After a couple hard days riding we were looking for a more chill day. The ride we did started from the Dragonfly Trailhead in Silver City and the trails are located in the Gila National Forest. We rode 16.5 miles with 1461′ of climbing.
This is a historic network of trails that were important for the delivery of supplies to Fort Bayard back in the 1800’s. These trails are all fairly mellow, though some are harder than others with areas of slickrock and technical riding. The further we got from the trailhead, the more rugged the trails. It’s high dessert landscaping for sure as we were between 6000 and 7000′ the whole ride.
Some of the highlights:
The Big Tree Trail does indeed takes you by a big tree.
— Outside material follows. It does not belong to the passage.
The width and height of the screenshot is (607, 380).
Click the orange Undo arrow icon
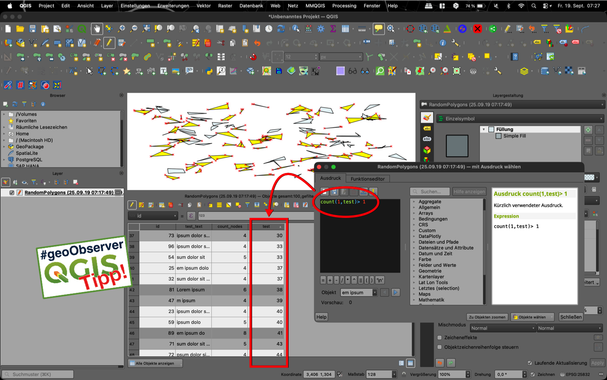[257, 43]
We stopped to gawk at the enormous alligator juniper, a state-sanctioned record-size tree. Standing tall at 63 feet with a circumference of 18 feet 4 inches, I was dwarfed by it as I stood at the base.
We stopped and looked at the dragonfly petroglyphs along the Dragonfly Trail. According to Zuni Interpretation, the Dragonflies are the ones that are receiving the rain, so you see a lot of them when there is going to be moisture or where there is moisture. If you see dragonflies you know there is water somewhere. There was indeed a bit of water left still in the Twin Sisters Creek.
During the days of the Fort Bayard Military Reservation (starting in 1865), Woodhaul Wagon Road was used to transport wood from the Pinos Altos mountain range to the Fort by mule and oxen carts. The trail still has the wagon ruts in the rock. We didn’t realize this until after the ride so I don’t think we got a picture of it.
The coyotes at night are really crazy to listen to. Not only is it really dark sky out here but there isn’t anything very close except mountains and critters. Our local coyotes seem to be very good at hunting and catching prey.